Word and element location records
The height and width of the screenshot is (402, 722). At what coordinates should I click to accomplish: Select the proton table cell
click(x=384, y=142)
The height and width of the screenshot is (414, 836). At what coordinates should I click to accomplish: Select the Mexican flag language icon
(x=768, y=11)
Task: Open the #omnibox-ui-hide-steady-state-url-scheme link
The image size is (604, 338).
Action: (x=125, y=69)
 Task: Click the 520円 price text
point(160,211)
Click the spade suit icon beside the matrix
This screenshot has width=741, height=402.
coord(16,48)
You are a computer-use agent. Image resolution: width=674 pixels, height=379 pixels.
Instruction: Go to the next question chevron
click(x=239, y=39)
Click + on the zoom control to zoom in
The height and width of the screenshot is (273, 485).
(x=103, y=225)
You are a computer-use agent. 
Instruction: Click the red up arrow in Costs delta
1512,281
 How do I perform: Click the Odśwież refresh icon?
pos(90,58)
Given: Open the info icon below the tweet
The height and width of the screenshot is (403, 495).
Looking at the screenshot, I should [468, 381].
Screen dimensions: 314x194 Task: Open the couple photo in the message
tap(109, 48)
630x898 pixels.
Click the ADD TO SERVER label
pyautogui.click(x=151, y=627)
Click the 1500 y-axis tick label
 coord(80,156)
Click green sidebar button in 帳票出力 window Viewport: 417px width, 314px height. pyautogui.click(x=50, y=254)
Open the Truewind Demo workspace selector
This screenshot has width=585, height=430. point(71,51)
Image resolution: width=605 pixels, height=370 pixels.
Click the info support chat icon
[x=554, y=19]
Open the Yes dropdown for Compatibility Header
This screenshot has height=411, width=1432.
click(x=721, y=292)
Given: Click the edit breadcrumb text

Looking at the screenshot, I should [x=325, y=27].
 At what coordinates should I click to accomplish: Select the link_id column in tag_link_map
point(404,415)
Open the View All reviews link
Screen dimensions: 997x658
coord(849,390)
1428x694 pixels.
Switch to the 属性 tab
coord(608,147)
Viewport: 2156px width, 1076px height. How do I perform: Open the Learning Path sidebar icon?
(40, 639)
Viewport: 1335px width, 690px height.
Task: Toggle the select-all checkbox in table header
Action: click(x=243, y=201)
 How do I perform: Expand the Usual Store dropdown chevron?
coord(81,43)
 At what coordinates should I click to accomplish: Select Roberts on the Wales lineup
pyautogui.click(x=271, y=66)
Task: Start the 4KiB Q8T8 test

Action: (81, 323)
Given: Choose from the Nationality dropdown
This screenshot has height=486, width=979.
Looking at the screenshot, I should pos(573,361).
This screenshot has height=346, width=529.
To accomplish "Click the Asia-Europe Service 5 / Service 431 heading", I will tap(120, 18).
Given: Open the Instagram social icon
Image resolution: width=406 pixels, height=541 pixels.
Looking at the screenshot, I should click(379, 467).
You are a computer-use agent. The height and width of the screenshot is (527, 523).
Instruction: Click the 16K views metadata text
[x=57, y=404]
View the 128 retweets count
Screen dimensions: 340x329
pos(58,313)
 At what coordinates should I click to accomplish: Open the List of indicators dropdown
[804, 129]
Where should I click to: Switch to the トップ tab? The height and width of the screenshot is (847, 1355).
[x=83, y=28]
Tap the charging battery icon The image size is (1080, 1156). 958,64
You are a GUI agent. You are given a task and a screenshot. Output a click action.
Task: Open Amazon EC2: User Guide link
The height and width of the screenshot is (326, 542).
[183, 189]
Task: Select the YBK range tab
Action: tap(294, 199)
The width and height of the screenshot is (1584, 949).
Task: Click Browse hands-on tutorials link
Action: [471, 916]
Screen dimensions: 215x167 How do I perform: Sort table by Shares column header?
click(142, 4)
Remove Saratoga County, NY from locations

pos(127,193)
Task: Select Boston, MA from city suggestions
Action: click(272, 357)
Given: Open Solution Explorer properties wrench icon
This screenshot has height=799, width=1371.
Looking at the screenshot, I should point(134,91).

PROBLEM DETAILS:
Give the records starting at the line that contains "Given: Choose from the Nationality dropdown" and ending at the line that contains "pos(58,313)" as a two-column CSV with the columns instruction and location. Write one row per record, with each field in quotation marks and line breaks turned into spaces.

RESPONSE TO THIS EXERCISE:
instruction,location
"Given: Choose from the Nationality dropdown This screenshot has height=486, width=979.","Looking at the screenshot, I should pos(573,361)."
"This screenshot has height=346, width=529. To accomplish ""Click the Asia-Europe Service 5 / Service 431 heading"",","I will tap(120, 18)."
"Given: Open the Instagram social icon Image resolution: width=406 pixels, height=541 pixels.","Looking at the screenshot, I should click(379, 467)."
"You are a computer-use agent. The height and width of the screenshot is (527, 523). Instruction: Click the 16K views metadata text","[x=57, y=404]"
"View the 128 retweets count Screen dimensions: 340x329","pos(58,313)"